George W. Bush has been president since only Saturday, but there's already a battle brewing for his attention between groups wanting federal regulations for online privacy.
In a letter sent last week to Bush, congressional leaders and various other federal and state government officials, a group of 17 organizations ranging from the Chicago-based American Library Association to the Electronic Privacy Information Center (EPIC), proposed a privacy-protection framework that they they hope will be enacted early this year.
The proposal by Washington-based EPIC and its allies coincides -- and potentially conflicts -- with another proposal made last week by the American Electronics Association (AEA). The technology industry trade group listed eight privacy principles it wants Congress to consider as it mulls privacy-related legislation.
Among the steps that EPIC and its supporters are seeking is the implementation and enforcement of so-called Fair Information Practices, which would require companies to give individuals access to the personal information collected by Web sites. The supporters also proposed that Internet users be given the ability to correct erroneous information and to limit the use of the data that companies gather.

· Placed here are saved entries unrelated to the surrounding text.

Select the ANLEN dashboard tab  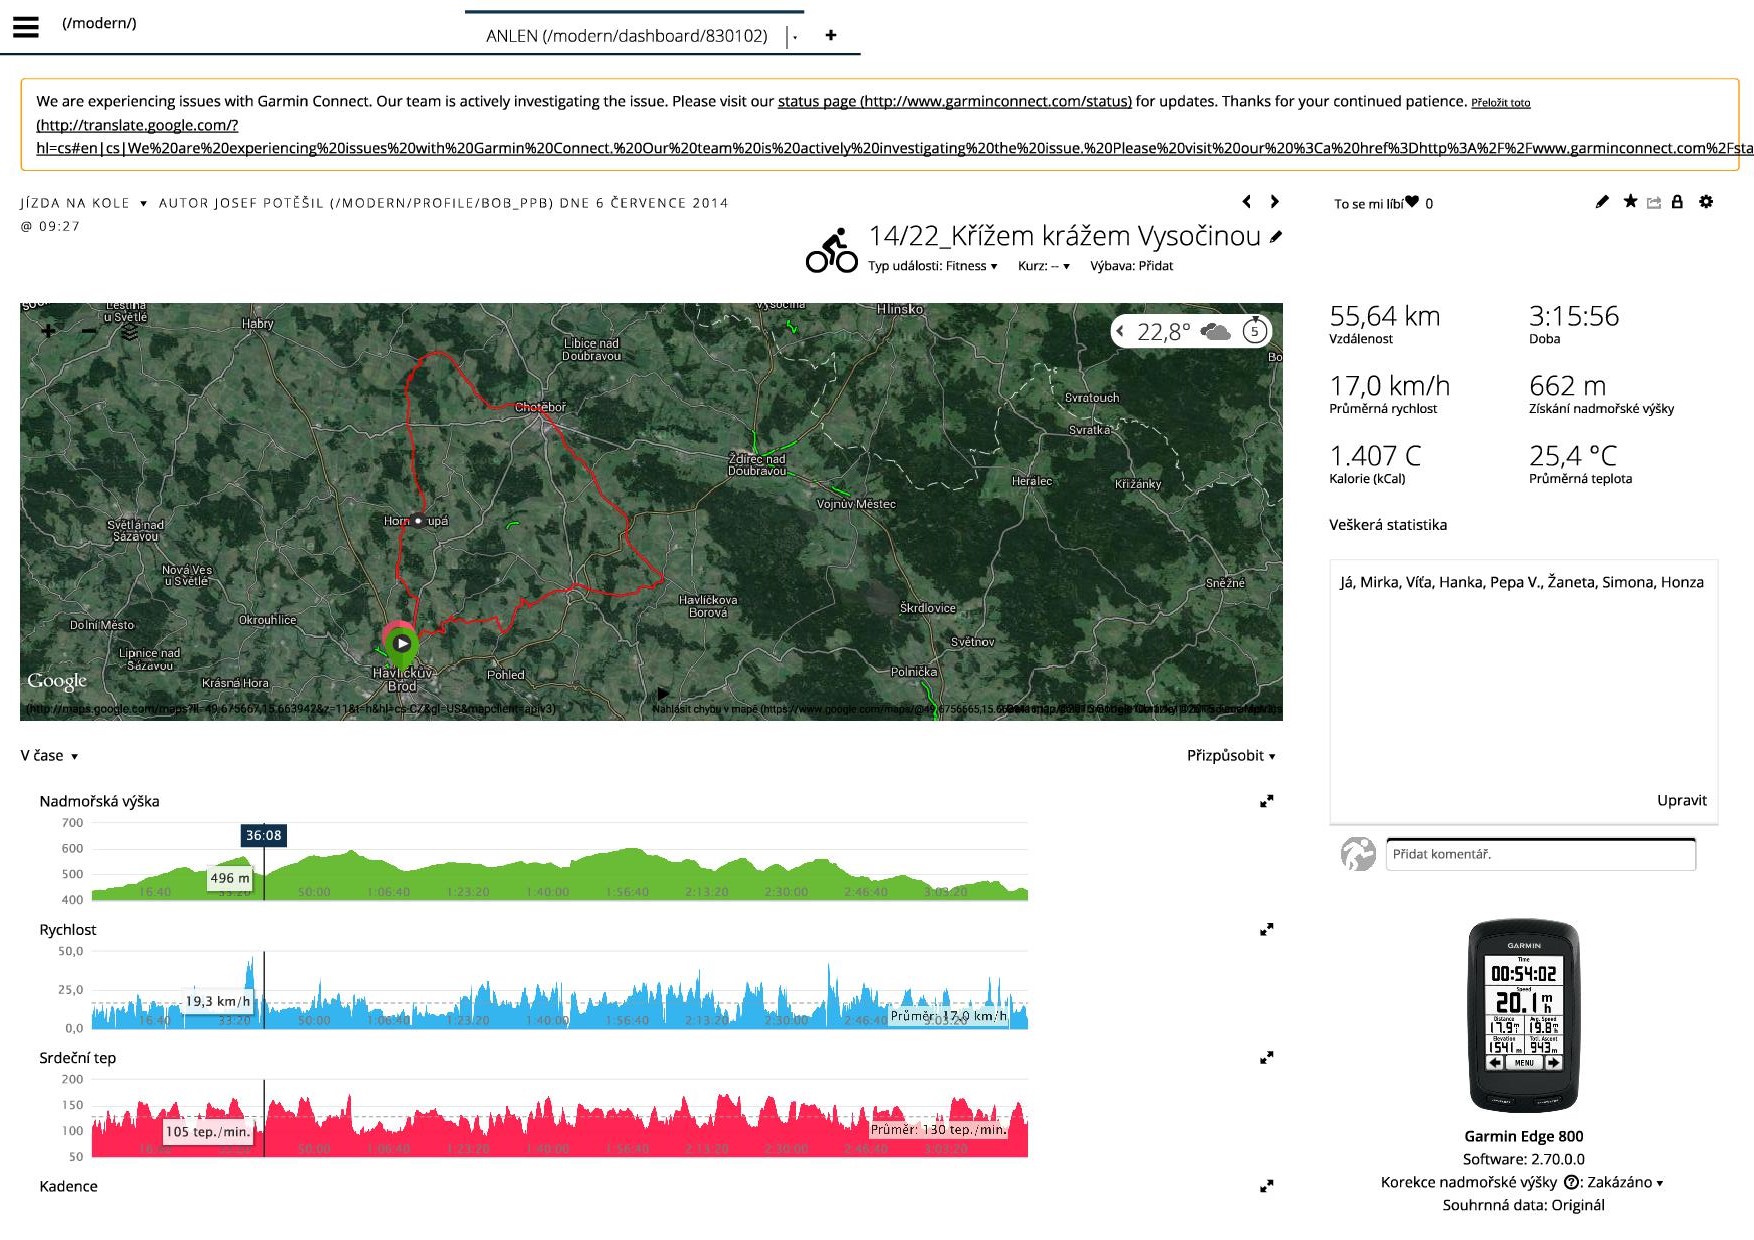tap(626, 36)
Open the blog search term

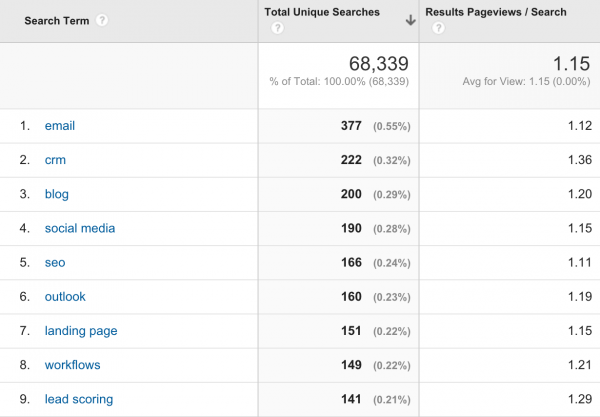click(57, 194)
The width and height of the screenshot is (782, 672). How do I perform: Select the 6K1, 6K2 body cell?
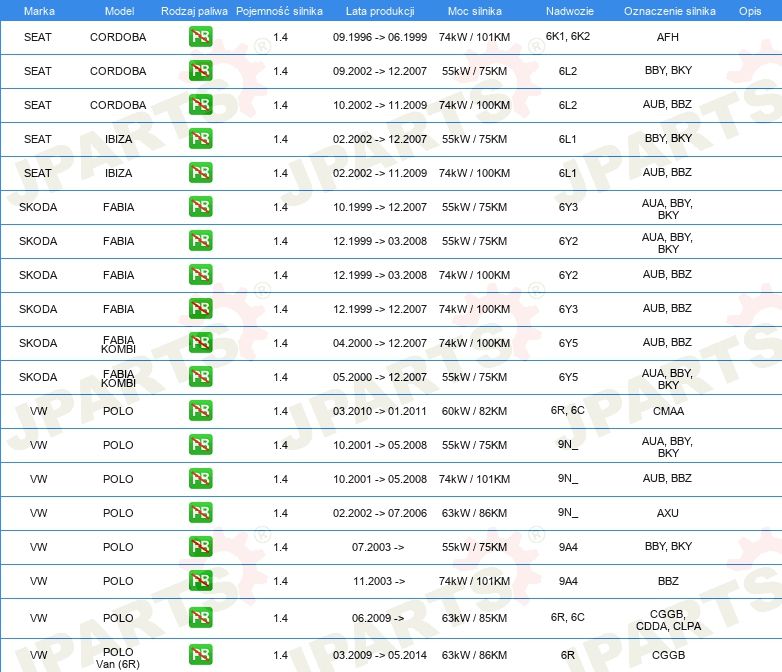(568, 36)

The groups are also asking for the creation of a special commission to address privacy issues as they arise. The framework would limit new surveillance technologies and allow each state to develop its own laws, which could include potentially broader protections than federal regulations would provide.
But such controls are seen as overkill by trade groups such as the AEA. The Washington-based group has reversed its earlier position, saying it's now willing to accept federal privacy legislation but is lobbying Congress to be sure that federal laws would preempt any state privacy laws.
The AEA does favor provisions for Internet users to have "opt-out" mechanisms, which prevent any information users provide to a company from being used for purposes other than those that have been specified up front.
Jason Catlett, president of Junkbusters Corp., a privacy firm in Green Brook, N.J., and one of the groups that joined the EPIC letter, said the AEA approach is weak. "The principles that they're recommending to Congress have more to do with preventing privacy than providing it," he said.
But AEA spokesman Marc Brailov defended the trade group's proposal as the best way to protect both individual Internet users and e-commerce businesses without saddling the latter group with excessive regulations. "Our approach is balanced and reasoned," he said.